>
> Using @optional_callbacks
> I love the idea of this. I think it simplifies a lot of the work and is
> still explicit. If this is in place can a callback still have an
> implementation? I ask because sometimes it is nice to have the exception
> give some larger context of information when an undefined callback is used.
> Many times I think a default error is okay, but sometimes I want to provide
> the developer with a more in depth explanation.
>

So the behaviour definition + __using__macro is how you provide default
implementations for callbacks. We currently have no plans for streamlining
this system beyond the proposal above.

 The original way is more explicit about what is overridable and what is
> not. Would it be possible to be explicit by changing defoverridable to be
> used the same way as def, defmodule, and defimple?

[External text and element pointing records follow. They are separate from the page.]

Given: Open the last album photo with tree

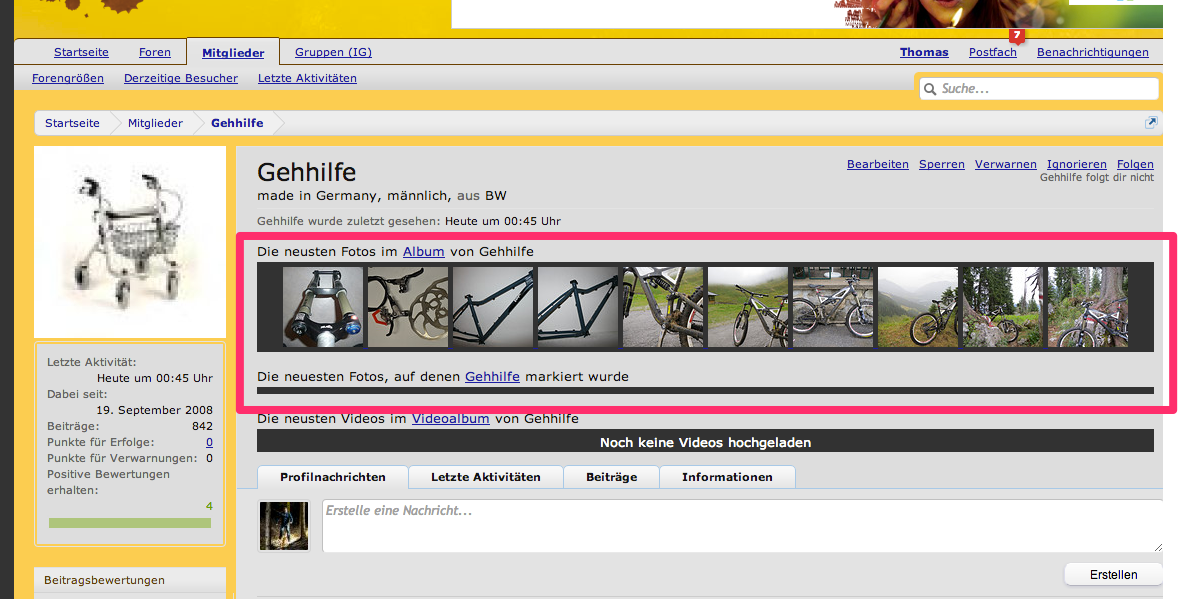Looking at the screenshot, I should pos(1087,307).
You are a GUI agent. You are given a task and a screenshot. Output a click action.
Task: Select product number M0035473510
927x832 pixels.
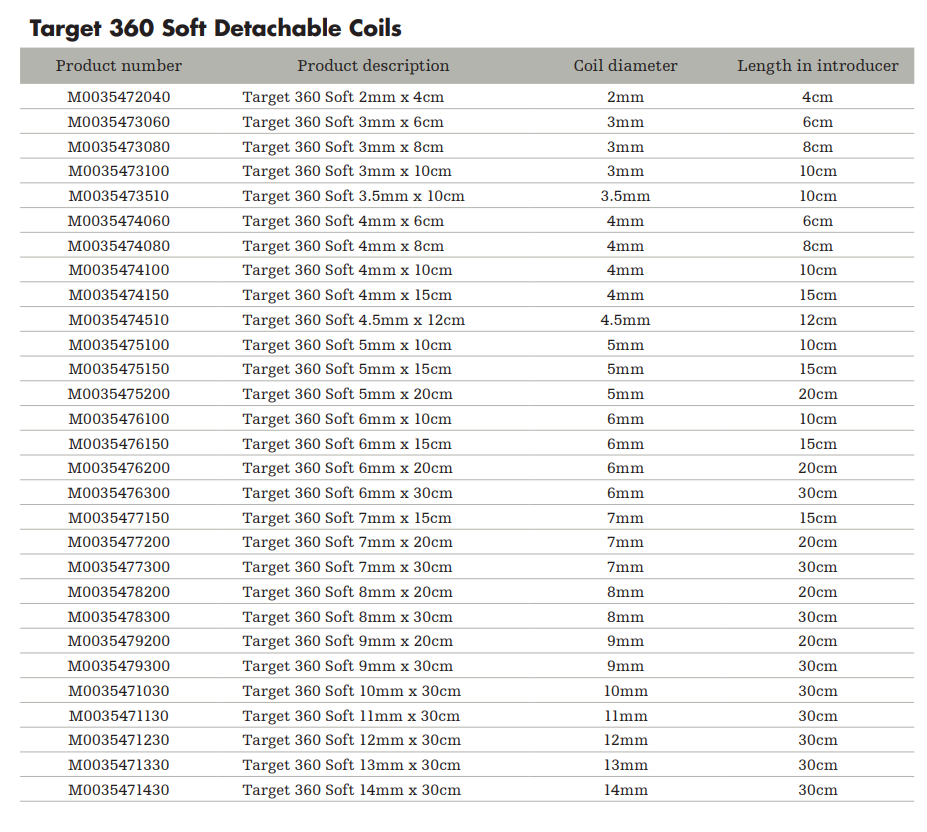[x=119, y=196]
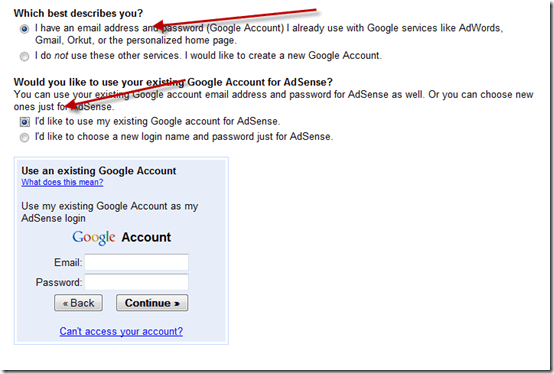Viewport: 554px width, 374px height.
Task: Click the 'Would you like to use your existing Google Account' heading
Action: coord(173,82)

The defoverridable feels
> like it goes along with the other "def" tokens.
>

I don't like defoverridable as a function definition because we would need
defoverridablemacro and it doesn't play well with function clauses.
Remember a function may always have multiple clauses. This is similar to
the PS I explain in the original issue.


> I like the notation here when it includes that name of the behavior, but
> I'm not a fan of the true. I understand that it appears directly above the
> header in question, but I like the explicit version. Would this only go
> over one clause?, or would it have to be over top of each clause?
>

Over one clause. Annotations are usually for a single function (and each
function is made of multiple clauses).